ADL supports this bipartisan legislation because we believe strongly that learning about the Holocaust and lessons of unchecked anti-Semitism and racism is one of the best ways to fight prejudice and discrimination, and to help ensure that genocide and such atrocities never happen again.
By encouraging curriculum experts at the Department of Education to work with private Holocaust education centers and other experts, this bill provides an innovative forum for competitive grants, regional workshops, valuable training programs, curriculum and other resources.

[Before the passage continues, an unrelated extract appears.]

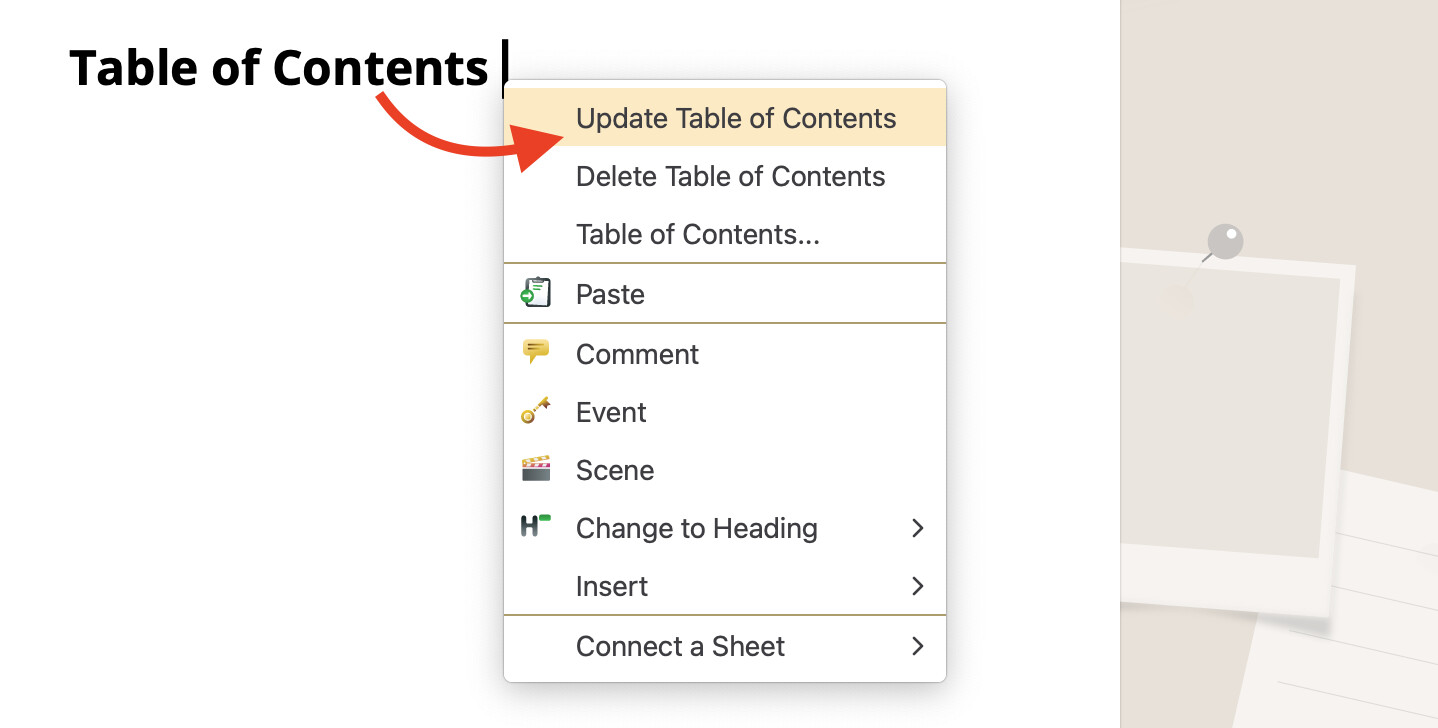Click the blank photo placeholder image

1230,416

Here’s three reasons why teaching about the Holocaust provides an opportunity for teachers to elevate a number of important learning objectives:
- Respect for Differences: The Holocaust began because average German citizens had anti-Semitism reinforced in their homes, religious institutions and broader society. They were taught that one group of people were worth less than others. This hateful and false lesson enabled the average German citizen – and many of their fellow Europeans – to see Jews as not worthy of living among them as Jews, then as not worthy to live among them, and finally as not worthy to live at all.
- Understanding Where Prejudice Can Lead: Teaching the Holocaust can help students learn about the underlying ramifications of prejudice, racism, and stereotyping. The Holocaust is a dramatic warning about the capacity of human beings, who, when prodded and backed by state power, are capable of the murder of millions of innocent people. The murder of six million Jews — including 1.5 million children – and millions of others by their fellow Europeans was possible only because many millions of other people accepted narratives of hate about other people, ignored their desperate pleas for help, and, in some cases, were actively complicit in their torture and murder.

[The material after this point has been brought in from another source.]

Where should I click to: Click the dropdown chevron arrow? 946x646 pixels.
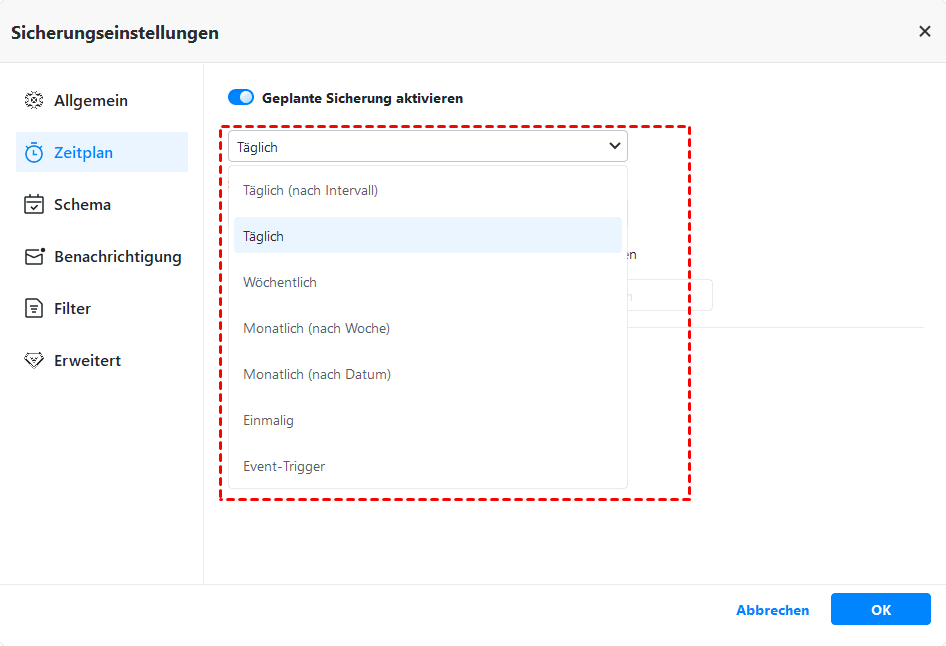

- The Fragility of Democracy: It has been said that the Holocaust began not with gas chambers, but with words. Studying the Holocaust also has the potential to teach us how precious and how fragile democracy can be. The Nazis had to first destroy democratic values and civil rights before they could legally discriminate, demonize, dehumanize, and then murder 6 million human beings based on the fiction of race superiority and the use of racial hatred. The Holocaust is a case study in how much the life of a democracy depends on its citizens and their willingness to stand up to anti-democratic forces.
To complement Holocaust education laws for schools, we should work to ensure that Holocaust education is being offered in our communities, too. To that end, ADL offers several educational programs to teach about the Holocaust.
ADL’s flagship Holocaust education program, Echoes and Reflections, has taught hundreds of thousands of middle and high school students around the United States about the Holocaust. Another ADL program, Bearing Witness, has trained over 2000 Catholic school educators across the country, equipping these educators with tools and techniques to teach about the Holocaust.
In addition, using the lens of the Holocaust, in partnership with the US Holocaust Memorial Museum, ADL developed Law Enforcement and Society: Lessons from the Holocaust, a core values training program for law enforcement authorities. After a docent-led tour of the Museum, police participants look at law enforcement’s role – active and passive – in failing to uphold democratic principles and in propagating atrocities in Nazi Germany during the 1930s and 1940s.
Since its establishment in 1999 in Washington, D.C., more than 130,000 law enforcement officers have participated in LEAS trainings. Now, every new FBI Special Agent goes through this training, which has also become standard protocol for several major metropolitan police forces, the Department of Homeland Security and the Bureau of Alcohol, Tobacco, Firearms and Explosives.